---------- TEXT EXCERPT
The nameless protagonists are part of a vicious cycle of prejudice that Pathare attributes to the media and state machinery. The Muslim man is naturally “disheartened” and questions the differential treatment he is experiencing in his city. But Pathare is careful to not portray the driver as somebody “who has lived with this prejudice”. He frames him as a “victim of propaganda”.
No career in short films?
Despite his passion for short films, Pathare said he sees them more as a stepping stone to directing feature-length films. There’s not much of a market for them and funds are scarce.
“Now, even anthologies are dying. No OTT platforms are taking anthologies” said Pathare, who recently also acted in Fairy Folk (2024).
For both Escort and Two Way Street, he claimed, the producers provided only 50 per cent of the needed funds, which covered production costs and logistics. The actors were paid nothing. Pathare said no one wants to give money for short films.
“People are not sure about the life of a short film, the longevity of it, what it is going to bring to them,” he said. “Therefore, finding actors also becomes difficult.”
--------------------
### REQUIRED TASK
In the text about Pathare's short films, what share of the needed funds did the producers provide for Escort and Two Way Street?
---------- DATASET EXCERPT
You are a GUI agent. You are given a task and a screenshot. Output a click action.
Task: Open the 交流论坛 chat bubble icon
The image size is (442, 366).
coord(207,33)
--------------------
### WRITTEN ANSWER
Only 50 per cent, which covered production costs and logistics.